-- RECORDS SUPPLIED start --

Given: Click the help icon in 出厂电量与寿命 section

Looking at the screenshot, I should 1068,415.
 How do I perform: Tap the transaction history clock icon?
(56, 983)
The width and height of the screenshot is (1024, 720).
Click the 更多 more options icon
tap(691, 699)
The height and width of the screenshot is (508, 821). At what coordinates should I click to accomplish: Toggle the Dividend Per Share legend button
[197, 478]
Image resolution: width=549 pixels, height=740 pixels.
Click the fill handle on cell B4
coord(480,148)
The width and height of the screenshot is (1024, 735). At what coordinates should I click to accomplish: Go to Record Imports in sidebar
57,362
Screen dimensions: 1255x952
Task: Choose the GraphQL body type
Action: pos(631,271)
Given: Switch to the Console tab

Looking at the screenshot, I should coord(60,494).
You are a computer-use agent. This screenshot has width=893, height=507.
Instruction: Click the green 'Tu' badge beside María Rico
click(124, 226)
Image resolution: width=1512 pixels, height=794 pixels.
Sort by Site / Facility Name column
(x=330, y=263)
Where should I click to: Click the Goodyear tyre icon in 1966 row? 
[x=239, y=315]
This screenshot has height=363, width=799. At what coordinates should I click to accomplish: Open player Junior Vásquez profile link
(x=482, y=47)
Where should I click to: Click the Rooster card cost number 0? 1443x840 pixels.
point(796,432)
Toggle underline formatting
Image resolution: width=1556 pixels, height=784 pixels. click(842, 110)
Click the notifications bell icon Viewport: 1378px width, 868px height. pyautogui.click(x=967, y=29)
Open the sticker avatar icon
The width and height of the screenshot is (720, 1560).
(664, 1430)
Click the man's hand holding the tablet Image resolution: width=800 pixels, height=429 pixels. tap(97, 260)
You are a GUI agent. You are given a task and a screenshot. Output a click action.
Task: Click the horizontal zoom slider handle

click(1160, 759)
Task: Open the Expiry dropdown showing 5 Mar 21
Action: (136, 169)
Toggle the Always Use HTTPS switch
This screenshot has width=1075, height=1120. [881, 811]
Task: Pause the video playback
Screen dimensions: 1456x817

-- RECORDS SUPPLIED end --

▸ INSTRUCTIONS TO FOLLOW:
Could you convert the lines above into a JSON list of strings, one string per line, leaving out the blank lines?

▸ THE ANSWER:
[
  "Given: Click the help icon in 出厂电量与寿命 section",
  "Looking at the screenshot, I should 1068,415.",
  " How do I perform: Tap the transaction history clock icon?",
  "(56, 983)",
  "The width and height of the screenshot is (1024, 720).",
  "Click the 更多 more options icon",
  "tap(691, 699)",
  "The height and width of the screenshot is (508, 821). At what coordinates should I click to accomplish: Toggle the Dividend Per Share legend button",
  "[197, 478]",
  "Image resolution: width=549 pixels, height=740 pixels.",
  "Click the fill handle on cell B4",
  "coord(480,148)",
  "The width and height of the screenshot is (1024, 735). At what coordinates should I click to accomplish: Go to Record Imports in sidebar",
  "57,362",
  "Screen dimensions: 1255x952",
  "Task: Choose the GraphQL body type",
  "Action: pos(631,271)",
  "Given: Switch to the Console tab",
  "Looking at the screenshot, I should coord(60,494).",
  "You are a computer-use agent. This screenshot has width=893, height=507.",
  "Instruction: Click the green 'Tu' badge beside María Rico",
  "click(124, 226)",
  "Image resolution: width=1512 pixels, height=794 pixels.",
  "Sort by Site / Facility Name column",
  "(x=330, y=263)",
  "Where should I click to: Click the Goodyear tyre icon in 1966 row? ",
  "[x=239, y=315]",
  "This screenshot has height=363, width=799. At what coordinates should I click to accomplish: Open player Junior Vásquez profile link",
  "(x=482, y=47)",
  "Where should I click to: Click the Rooster card cost number 0? 1443x840 pixels.",
  "point(796,432)",
  "Toggle underline formatting",
  "Image resolution: width=1556 pixels, height=784 pixels. click(842, 110)",
  "Click the notifications bell icon Viewport: 1378px width, 868px height. pyautogui.click(x=967, y=29)",
  "Open the sticker avatar icon",
  "The width and height of the screenshot is (720, 1560).",
  "(664, 1430)",
  "Click the man's hand holding the tablet Image resolution: width=800 pixels, height=429 pixels. tap(97, 260)",
  "You are a GUI agent. You are given a task and a screenshot. Output a click action.",
  "Task: Click the horizontal zoom slider handle",
  "click(1160, 759)",
  "Task: Open the Expiry dropdown showing 5 Mar 21",
  "Action: (136, 169)",
  "Toggle the Always Use HTTPS switch",
  "This screenshot has width=1075, height=1120. [881, 811]",
  "Task: Pause the video playback",
  "Screen dimensions: 1456x817"
]